Revenons-en à Catherine Tramell. Pour résumer, il s’agit d’une superbe quadra, écrivain, doté d’une brillante plume, cultivée, riche, disposant des hommes, goûtant sans modération aux plaisirs féminins, violente, vivant l’acte sexuel comme un combat à livrer. Elle dégage une assurance, une présence déconcertante aussi bien nue qu’habillée. J’avoue que cette femme me tente. Elle me houspille. Mais voilà, c’est un personnage fictif, sorti d’un scénario aux recettes faciles imaginé par un homme et matérialisé par une actrice de cinéma, par une image.
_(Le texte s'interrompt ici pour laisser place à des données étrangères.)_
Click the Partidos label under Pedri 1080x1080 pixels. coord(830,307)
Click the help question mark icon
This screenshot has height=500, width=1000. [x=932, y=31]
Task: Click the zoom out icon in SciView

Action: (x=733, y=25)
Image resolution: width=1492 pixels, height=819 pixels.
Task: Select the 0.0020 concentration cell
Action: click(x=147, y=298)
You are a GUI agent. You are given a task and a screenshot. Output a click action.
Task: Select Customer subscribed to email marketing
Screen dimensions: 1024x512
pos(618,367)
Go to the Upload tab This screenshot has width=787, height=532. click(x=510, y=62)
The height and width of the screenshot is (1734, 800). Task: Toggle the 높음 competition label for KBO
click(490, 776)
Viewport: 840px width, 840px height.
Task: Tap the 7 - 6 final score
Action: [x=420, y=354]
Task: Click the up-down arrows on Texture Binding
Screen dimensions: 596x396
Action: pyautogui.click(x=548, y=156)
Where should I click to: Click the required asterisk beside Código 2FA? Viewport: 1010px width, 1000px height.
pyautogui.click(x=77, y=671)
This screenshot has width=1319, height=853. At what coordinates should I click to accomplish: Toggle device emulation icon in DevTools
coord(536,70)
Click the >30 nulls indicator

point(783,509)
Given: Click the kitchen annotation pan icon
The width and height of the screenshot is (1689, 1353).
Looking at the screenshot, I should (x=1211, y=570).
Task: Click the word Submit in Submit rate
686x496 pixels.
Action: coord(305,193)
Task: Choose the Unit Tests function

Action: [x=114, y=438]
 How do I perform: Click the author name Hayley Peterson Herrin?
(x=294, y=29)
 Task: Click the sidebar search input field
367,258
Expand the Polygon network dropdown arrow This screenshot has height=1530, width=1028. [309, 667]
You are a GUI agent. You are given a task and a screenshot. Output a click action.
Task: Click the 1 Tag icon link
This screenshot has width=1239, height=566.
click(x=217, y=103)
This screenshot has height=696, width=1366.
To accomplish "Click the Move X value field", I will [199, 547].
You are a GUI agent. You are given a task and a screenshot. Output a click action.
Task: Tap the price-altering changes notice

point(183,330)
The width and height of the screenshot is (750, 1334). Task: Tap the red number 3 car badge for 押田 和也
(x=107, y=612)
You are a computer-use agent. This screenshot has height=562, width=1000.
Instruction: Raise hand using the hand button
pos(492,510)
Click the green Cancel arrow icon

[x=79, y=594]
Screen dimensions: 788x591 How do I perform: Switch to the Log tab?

Je me suis fait cette réflexion quelques jours après le magnifique concert à l’Olympia d’une jeune chanteuse américaine. Dieu qu’il est bon et doux d’être subjugué…Il fallait entendre la voix grave, parfois rauque de cette femme, cette vamp, raide et sensuelle se déplaçant sur la scène avec flegme tout en s’aidant d’une cane à pommeau d’argent. Si jeune et si sûre d’elle, j’étais attendri observant sa concentration impénétrable en savourant sa voix. Un quintette composé d’un saxophoniste, d’un contrebassiste, d’un batteur, d’un guitariste et d’un violoncelliste qui déclinait des accord de bossa nova utilisant son instrument comme une guitare voluptueuse, la servait avec grâce. Tous cela pour la gloire de la musique et de celle d’une femme de 25 ans jouant de tous les instruments mais capable, aussi, de chanter a capella tout en rythmant sa mélodie de simples coups de talon sur le sol.
Je suis sorti de l’Olympia léger avec cette étrange sensation d’avoir grandi. Pourquoi, me direz-vous, ce saut du coq à l’âne ? Pourquoi d’un bon passer de Catherine Tramell, à la belle chanteuse américaine ? C'est que la première, fictive imaginé par un homme, vient tutoyer ma perversité tandis que la deuxième, bien réelle, me fait pénétrer dans son bel univers de femme.
C’est ainsi que je devais plus ou moins conclure cet Article. Mais la télévision était restée allumée tard après les nouvelles de la nuit. Point de Cathrine Tramell, point de chanteuse américaine, mais l’histoire des camps de transit français de Drancy et de Pithiviers. J’écoutais cette femme évoquant ces enfants séparés de force de leurs mères par la police française puis envoyés seuls vers la mort. La femme parlait d’un petit garçon de quatre ans, grave, abandonné, livré à lui même, sans recours ni réconfort et s’adressant dans le vide à sa mère absente. Dans le néant il disait seulement « maman je vais avoir peur ».
Dès lors, je fais l’ultime saut du coq à l’âne, je fais l’ultime raccourci. Il me semble que mon introspection, que mes réflexions ne pèsent pas bien lourd. Il me semble aussi que nous devons, à nouveau remercier la belle chanteuse pour ce qu’elle fait de beau et faire le constat que nos perversités autocentrées que nous soignons si bien sont d'un monstrueux égoisme et d'une injustices inouies. C'est comme si, soixante plus tard, connaissant tout de sa souffrance, nous crachions à la face de cet enfant.